- Extracted text

Colorado SB 24-205 and NAIC Model Bulletin: What They Mean for Your AI Tools
Colorado SB 24-205 requires insurers using AI in underwriting and pricing to test for unfair discrimination and maintain governance documentation. The NAIC Model Bulletin provides a framework that other states are expected to follow. If you use AI in underwriting or claims, you need a compliance plan now.
If you work in insurance and use AI in any part of your underwriting, pricing, or claims process, regulatory requirements are no longer theoretical. Colorado’s SB 24-205, signed into law in May 2024, creates specific obligations for insurers using AI and algorithmic decision-making. The NAIC Model Bulletin, adopted in December 2023, provides a framework that other states are beginning to adopt.
This guide translates both documents from regulatory language into practical requirements. We also compare three compliance monitoring tools (Monitaur, Arthur AI, and Credo AI) for insurance organizations that need to implement governance programs.
What Colorado SB 24-205 Actually Requires
Colorado SB 24-205 is titled “Concerning Consumer Protections for Artificial Intelligence.” It applies to “developers” and “deployers” of “high-risk AI systems,” and insurance is explicitly listed as a high-risk domain. Here is what the law requires, in plain language.
Governance Framework
Deployers (insurers using AI systems) must implement a governance program that includes:
- Risk assessment. Before deploying an AI system, you must assess the risk of algorithmic discrimination. This is not a one-time check; you must reassess at least annually or when the system is materially modified.
- Documentation. You must maintain records of what AI systems you use, what decisions they influence, what data they were trained on, and what testing you have performed. The documentation must be sufficient for a regulator to understand your AI decision-making process.
- Impact assessments. For high-risk AI systems (which includes underwriting and pricing models), you must complete impact assessments that analyze the potential for unfair discrimination based on protected classes (race, gender, age, disability, and others).
Testing for Unfair Discrimination
This is the core requirement that most affects day-to-day operations. SB 24-205 requires deployers to:
- Test AI outputs for disparate impact across protected classes before deployment and on an ongoing basis.
- Document testing methodology including the statistical methods used, the protected classes tested, and the results.

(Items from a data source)
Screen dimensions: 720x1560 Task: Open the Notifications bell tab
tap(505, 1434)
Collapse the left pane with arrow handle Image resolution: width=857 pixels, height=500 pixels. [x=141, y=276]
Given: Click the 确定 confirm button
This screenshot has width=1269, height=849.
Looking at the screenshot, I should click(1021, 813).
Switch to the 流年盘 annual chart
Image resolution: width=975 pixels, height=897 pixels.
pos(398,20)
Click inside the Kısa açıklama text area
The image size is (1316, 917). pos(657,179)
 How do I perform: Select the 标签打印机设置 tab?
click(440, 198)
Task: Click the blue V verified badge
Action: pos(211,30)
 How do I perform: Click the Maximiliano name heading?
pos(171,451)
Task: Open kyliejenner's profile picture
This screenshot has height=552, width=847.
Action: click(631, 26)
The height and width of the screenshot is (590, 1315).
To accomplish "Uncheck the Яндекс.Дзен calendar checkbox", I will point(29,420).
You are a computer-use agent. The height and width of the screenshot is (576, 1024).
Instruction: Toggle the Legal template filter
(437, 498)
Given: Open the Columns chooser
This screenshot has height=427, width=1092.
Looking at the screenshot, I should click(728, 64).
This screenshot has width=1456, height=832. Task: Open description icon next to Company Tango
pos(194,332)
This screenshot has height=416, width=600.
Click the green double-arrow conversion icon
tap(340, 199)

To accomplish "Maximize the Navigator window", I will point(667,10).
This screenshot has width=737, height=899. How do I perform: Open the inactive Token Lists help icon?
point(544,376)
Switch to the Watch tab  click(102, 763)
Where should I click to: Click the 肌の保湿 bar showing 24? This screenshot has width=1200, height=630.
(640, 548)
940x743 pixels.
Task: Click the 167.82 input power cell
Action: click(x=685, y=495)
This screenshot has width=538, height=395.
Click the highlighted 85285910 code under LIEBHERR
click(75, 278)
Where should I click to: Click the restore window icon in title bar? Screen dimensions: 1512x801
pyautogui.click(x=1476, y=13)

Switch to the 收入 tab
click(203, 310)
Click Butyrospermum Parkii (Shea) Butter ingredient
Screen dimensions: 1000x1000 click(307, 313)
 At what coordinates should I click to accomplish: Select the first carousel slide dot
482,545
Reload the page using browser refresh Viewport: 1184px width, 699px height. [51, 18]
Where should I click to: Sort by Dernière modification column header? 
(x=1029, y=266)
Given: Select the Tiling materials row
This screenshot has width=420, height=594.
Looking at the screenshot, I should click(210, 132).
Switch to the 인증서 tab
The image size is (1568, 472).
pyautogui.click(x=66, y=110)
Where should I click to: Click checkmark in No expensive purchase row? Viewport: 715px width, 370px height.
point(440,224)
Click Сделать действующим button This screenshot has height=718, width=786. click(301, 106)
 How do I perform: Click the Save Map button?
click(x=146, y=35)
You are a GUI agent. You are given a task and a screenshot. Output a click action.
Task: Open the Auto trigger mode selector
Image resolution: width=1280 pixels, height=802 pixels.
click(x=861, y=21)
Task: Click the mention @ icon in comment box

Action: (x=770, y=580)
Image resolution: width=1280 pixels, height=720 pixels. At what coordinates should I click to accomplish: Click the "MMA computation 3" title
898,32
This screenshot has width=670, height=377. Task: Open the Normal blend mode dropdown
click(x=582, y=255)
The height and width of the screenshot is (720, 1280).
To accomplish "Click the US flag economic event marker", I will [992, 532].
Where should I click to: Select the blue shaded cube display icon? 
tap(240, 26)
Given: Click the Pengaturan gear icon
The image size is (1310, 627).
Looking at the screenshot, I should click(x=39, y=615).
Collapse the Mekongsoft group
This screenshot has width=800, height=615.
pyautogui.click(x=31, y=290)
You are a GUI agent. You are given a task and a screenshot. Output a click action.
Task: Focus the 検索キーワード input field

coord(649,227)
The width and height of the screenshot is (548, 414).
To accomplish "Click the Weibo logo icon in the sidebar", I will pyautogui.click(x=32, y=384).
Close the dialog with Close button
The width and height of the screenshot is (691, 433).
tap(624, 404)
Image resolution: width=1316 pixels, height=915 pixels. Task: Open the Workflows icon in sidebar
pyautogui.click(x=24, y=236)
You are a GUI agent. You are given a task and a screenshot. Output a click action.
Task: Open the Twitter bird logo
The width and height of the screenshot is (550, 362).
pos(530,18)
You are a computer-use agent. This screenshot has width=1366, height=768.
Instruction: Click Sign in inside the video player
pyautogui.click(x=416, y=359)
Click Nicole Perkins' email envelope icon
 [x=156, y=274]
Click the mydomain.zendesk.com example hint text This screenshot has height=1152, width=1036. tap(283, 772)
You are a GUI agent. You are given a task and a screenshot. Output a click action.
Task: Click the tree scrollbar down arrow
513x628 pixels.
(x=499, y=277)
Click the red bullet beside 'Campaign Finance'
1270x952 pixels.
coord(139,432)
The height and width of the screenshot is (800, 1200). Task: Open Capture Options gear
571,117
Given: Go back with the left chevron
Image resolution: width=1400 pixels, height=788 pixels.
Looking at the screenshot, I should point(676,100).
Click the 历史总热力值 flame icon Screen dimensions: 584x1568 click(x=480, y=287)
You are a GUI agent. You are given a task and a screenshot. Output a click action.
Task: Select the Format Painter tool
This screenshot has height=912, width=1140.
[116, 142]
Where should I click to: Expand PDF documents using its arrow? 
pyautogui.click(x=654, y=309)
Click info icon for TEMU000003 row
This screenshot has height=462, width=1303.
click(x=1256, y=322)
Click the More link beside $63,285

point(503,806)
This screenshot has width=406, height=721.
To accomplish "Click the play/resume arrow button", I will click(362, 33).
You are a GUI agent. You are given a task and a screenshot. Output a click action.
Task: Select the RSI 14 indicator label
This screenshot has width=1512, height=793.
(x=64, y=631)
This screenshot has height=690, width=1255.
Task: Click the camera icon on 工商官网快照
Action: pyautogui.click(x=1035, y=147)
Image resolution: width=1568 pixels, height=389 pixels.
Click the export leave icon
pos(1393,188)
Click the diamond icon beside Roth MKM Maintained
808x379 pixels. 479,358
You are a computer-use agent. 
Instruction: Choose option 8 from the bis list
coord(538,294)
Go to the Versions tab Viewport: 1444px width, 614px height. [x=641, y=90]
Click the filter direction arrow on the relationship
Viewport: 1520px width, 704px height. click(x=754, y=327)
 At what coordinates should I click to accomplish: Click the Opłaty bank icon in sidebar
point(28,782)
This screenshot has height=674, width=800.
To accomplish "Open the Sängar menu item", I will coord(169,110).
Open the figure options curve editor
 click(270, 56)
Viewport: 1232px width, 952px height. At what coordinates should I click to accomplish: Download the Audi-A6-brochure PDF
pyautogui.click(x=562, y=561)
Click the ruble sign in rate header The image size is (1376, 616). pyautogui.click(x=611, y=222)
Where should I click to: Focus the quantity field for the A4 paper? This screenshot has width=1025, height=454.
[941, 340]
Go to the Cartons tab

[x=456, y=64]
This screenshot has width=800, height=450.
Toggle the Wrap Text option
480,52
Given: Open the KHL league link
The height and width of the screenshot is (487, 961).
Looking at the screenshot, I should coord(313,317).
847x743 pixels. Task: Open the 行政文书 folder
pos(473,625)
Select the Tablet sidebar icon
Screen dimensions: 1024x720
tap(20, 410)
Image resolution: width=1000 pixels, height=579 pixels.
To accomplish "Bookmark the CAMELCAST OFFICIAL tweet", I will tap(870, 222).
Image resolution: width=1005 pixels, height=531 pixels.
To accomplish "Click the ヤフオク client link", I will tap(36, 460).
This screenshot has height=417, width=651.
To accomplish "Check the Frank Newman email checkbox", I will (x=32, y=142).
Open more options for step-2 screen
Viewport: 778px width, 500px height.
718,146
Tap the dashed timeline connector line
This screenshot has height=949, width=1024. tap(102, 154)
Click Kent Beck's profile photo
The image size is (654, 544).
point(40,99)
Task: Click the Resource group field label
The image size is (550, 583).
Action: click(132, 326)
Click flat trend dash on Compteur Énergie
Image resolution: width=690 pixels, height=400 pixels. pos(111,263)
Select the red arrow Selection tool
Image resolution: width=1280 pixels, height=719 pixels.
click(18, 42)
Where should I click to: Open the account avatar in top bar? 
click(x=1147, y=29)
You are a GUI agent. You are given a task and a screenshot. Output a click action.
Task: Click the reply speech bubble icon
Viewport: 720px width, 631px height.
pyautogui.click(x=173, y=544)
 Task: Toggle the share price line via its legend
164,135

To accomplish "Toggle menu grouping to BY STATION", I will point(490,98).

- Tasks
1. Copy everything from "This guide translates" down to "is materially modified." in the guide to Colorado SB 24-205 above.
2. According to the guide to Colorado SB 24-205, when was the NAIC Model Bulletin adopted?

- List of solutions
1.
This guide translates both documents from regulatory language into practical requirements. We also compare three compliance monitoring tools (Monitaur, Arthur AI, and Credo AI) for insurance organizations that need to implement governance programs.
What Colorado SB 24-205 Actually Requires
Colorado SB 24-205 is titled “Concerning Consumer Protections for Artificial Intelligence.” It applies to “developers” and “deployers” of “high-risk AI systems,” and insurance is explicitly listed as a high-risk domain. Here is what the law requires, in plain language.
Governance Framework
Deployers (insurers using AI systems) must implement a governance program that includes:
- Risk assessment. Before deploying an AI system, you must assess the risk of algorithmic discrimination. This is not a one-time check; you must reassess at least annually or when the system is materially modified.

2. December 2023